MySpace was ugly, but at least there was individuality. I miss the old web and the way it showed our creativity. Before we had powerful tools, we were forced to design our own websites.1 Everything had its own custom touches. I remember looking through the weblogs that Lloyd linked to and seeing how each one was different.
Then, facebook came and wiped out creativity. We were all given a profile and they all looked the same. White and blue. Boxes. At least we got our own picture. The old frontier was replaced by the pre-fab web. I guess it was better: MySpace was godawful ugly. Glittery gifs for text, unreadable backgrounds, sparklies following the cursor, and pop music that automatically switched on. Yeah, I don’t miss that. But we’ve still lost something.
WordPress came along. Customization became picking someone else’s theme, instead of making something of your own. Even now, my own weblog is some default theme. Unremarkable. A lot of corporate websites re-use the same themes and start-ups use the same styled landing pages.
Now everyone’s switched to Tumblr, and we’ve moved from the pre-fab web to the primacy of the feed. No one actually visits anyone’s tumblr. Instead, they get a stream of posts from different sources.2 So, we can pick a theme, but no one will see it anyway. Individuality is stripped away, and we’re all lumped into an equal pile. Well, except the corporations that pay for sponsored posts. The same is true with facebook. Before, you’d visit someone’s profile and post on their wall. That was how you’d send a message. Even though it was pre-fab, at least it listed our interests. Now, we don’t care for that. Just give me a list of everything from everyone, please.

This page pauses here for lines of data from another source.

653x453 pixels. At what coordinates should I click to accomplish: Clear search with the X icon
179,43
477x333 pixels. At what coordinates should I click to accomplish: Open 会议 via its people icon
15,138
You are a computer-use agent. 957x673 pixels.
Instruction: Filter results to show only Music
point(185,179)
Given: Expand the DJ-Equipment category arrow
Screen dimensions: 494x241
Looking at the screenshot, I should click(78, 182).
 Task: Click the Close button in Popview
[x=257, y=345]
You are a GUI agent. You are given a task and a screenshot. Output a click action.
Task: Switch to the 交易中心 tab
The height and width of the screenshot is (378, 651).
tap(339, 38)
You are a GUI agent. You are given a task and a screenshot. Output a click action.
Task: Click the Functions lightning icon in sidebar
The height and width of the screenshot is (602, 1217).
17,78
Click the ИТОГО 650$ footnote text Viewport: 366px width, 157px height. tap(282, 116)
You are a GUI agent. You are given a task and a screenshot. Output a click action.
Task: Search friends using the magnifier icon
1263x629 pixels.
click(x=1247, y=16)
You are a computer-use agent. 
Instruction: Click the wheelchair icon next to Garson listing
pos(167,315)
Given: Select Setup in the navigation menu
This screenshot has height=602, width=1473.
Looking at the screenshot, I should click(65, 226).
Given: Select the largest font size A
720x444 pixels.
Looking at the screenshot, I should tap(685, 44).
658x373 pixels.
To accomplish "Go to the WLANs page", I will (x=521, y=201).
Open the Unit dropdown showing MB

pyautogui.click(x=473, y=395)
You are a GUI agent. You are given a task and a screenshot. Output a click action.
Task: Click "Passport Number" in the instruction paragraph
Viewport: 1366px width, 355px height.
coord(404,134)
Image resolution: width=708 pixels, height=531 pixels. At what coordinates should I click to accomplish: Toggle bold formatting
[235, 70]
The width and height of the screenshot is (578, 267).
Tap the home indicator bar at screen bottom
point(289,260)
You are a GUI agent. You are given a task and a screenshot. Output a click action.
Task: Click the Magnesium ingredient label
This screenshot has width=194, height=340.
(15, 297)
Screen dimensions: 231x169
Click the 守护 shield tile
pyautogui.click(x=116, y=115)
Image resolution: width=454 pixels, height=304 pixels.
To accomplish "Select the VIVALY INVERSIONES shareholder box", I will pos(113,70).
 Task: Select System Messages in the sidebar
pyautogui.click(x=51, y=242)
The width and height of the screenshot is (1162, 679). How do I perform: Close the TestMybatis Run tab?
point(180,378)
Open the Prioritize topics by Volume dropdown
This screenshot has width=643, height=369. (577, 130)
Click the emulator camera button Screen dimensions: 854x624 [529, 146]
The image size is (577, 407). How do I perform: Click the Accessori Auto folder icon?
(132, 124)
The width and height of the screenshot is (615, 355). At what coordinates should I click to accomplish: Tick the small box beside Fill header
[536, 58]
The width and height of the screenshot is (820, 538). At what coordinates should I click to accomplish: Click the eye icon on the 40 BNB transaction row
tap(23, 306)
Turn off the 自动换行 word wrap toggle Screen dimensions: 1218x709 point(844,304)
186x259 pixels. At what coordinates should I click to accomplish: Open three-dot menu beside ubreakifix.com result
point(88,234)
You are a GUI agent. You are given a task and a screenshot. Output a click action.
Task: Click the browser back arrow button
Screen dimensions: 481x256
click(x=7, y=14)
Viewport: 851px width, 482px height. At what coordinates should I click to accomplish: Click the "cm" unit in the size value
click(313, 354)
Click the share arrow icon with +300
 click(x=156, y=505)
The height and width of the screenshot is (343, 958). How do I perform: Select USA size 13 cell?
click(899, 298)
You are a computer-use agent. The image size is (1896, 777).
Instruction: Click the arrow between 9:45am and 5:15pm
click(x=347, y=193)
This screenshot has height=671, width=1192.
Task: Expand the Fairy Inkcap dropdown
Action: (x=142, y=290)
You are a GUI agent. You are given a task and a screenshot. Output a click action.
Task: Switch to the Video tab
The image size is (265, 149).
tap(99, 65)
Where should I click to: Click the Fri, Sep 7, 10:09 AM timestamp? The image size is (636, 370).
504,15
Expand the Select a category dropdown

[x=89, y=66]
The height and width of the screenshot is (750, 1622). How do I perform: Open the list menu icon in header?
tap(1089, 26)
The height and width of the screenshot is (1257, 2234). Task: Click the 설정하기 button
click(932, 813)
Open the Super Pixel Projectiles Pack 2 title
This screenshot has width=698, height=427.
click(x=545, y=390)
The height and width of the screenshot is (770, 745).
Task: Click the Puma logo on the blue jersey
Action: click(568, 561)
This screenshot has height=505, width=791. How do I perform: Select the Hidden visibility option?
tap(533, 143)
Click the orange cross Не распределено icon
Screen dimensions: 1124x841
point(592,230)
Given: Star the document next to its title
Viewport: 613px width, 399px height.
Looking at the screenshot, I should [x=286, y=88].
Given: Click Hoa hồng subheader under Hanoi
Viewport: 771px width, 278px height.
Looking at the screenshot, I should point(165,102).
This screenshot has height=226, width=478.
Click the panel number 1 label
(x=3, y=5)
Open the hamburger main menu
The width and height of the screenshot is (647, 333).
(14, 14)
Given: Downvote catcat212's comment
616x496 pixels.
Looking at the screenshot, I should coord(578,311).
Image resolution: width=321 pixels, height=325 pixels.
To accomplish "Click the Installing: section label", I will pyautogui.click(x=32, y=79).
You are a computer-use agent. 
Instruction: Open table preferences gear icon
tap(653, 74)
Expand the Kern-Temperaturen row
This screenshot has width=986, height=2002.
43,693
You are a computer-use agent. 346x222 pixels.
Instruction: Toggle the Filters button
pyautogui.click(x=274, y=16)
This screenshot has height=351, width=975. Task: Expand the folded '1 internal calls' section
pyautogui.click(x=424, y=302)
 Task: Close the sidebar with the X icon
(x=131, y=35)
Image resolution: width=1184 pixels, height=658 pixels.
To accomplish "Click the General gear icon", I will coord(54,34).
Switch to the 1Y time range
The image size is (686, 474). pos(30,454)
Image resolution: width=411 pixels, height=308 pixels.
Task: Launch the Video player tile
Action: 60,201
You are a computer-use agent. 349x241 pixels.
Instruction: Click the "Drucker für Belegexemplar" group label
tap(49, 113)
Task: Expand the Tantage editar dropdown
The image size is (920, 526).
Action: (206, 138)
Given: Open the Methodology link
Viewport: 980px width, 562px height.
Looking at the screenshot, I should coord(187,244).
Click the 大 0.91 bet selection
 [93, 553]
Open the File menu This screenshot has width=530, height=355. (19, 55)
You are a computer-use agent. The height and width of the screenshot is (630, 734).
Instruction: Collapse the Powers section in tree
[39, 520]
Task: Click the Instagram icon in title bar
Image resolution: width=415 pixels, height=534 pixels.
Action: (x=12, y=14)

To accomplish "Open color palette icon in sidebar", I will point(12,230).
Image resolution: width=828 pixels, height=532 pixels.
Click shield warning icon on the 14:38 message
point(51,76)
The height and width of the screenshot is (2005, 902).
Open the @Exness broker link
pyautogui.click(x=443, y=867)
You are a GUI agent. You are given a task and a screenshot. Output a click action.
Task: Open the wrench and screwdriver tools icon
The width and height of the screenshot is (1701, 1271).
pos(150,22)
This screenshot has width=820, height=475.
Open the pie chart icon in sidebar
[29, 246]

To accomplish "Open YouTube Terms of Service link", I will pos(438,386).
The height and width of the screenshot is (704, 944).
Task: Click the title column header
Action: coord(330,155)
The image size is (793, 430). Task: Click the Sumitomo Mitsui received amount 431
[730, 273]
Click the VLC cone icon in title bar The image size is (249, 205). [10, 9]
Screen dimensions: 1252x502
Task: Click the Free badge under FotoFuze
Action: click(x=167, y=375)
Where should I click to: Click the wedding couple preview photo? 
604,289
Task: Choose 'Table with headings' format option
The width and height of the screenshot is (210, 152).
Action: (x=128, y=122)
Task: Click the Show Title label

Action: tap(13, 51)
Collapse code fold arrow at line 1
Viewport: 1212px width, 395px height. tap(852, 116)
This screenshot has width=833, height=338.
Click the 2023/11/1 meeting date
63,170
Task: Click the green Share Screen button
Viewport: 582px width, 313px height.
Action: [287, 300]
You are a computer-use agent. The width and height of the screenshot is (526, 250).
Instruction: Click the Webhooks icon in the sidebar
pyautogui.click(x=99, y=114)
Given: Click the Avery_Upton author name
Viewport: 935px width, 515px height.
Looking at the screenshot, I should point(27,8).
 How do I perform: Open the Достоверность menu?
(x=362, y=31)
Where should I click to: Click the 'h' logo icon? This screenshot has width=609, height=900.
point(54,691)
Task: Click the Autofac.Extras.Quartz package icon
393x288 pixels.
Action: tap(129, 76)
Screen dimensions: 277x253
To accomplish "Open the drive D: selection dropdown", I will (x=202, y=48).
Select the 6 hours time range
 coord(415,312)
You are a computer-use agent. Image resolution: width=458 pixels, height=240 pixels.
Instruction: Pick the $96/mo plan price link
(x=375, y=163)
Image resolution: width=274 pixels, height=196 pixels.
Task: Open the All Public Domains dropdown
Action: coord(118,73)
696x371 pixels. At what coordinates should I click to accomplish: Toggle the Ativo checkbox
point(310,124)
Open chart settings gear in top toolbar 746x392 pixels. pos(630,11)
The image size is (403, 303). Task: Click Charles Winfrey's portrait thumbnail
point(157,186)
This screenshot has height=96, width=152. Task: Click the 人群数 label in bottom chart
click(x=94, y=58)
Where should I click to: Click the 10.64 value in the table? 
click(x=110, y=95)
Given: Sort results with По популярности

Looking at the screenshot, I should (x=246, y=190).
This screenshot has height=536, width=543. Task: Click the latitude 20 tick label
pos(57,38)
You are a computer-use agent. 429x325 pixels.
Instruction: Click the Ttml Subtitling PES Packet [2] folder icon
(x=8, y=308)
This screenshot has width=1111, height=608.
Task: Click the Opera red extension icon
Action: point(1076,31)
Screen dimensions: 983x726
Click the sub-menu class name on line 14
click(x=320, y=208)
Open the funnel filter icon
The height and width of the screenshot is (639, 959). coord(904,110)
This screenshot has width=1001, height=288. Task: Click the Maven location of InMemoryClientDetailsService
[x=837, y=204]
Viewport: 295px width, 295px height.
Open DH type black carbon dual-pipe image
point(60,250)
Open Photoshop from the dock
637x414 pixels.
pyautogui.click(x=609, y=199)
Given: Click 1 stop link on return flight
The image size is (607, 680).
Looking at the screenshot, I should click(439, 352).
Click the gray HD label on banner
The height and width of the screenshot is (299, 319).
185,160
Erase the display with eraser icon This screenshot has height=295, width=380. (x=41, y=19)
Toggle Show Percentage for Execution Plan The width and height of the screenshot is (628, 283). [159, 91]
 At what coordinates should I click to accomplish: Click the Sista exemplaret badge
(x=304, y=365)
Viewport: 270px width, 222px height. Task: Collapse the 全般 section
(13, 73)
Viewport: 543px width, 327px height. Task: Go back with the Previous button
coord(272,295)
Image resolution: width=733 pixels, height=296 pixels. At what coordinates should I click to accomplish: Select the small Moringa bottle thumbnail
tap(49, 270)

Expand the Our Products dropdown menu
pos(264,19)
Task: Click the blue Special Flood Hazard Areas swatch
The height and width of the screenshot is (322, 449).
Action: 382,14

Of course, the feed age is even worse than that. We can’t even be bothered to post original content anymore. No more reflection. Let’s just repost a funny picture someone else made. (Oh and this picture is a drawing of someone else’s characters, who are actually from a remake.) Individuality gets stripped from our pages, and then it gets stripped from our content.3
The nostalgia becomes most potent when I see my own weblog. I look at the default theme and cringe. If I’m going to rail against this sort of thing, shouldn’t I at least take the time to not be a hypocrite? What happened to my individuality?4 In the frontier days, I designed (and then redesigned) psycho-ward.org from scratch. I suppose that some time in the near future, I will need to make this weblog into something that better reflects who I am right now.
1This is a narrative, so it is a lie. There was Geocities back then and Frontpage and all sorts of options to make websites easier for the less tech-savvy.
2Again with the lies. This has been around since RSS.
3Then again, so many of the original popular blogs collected links to other content. They were aggregators themselves, not creators or artists or even writers.
4Much of it was channeled into my comic. Some of it was taken offline due to the demands of needing a professional persona. More importantly, while I have made modifications to themes in the past, this blog has never really been that much of a creative outlet beyond the writing.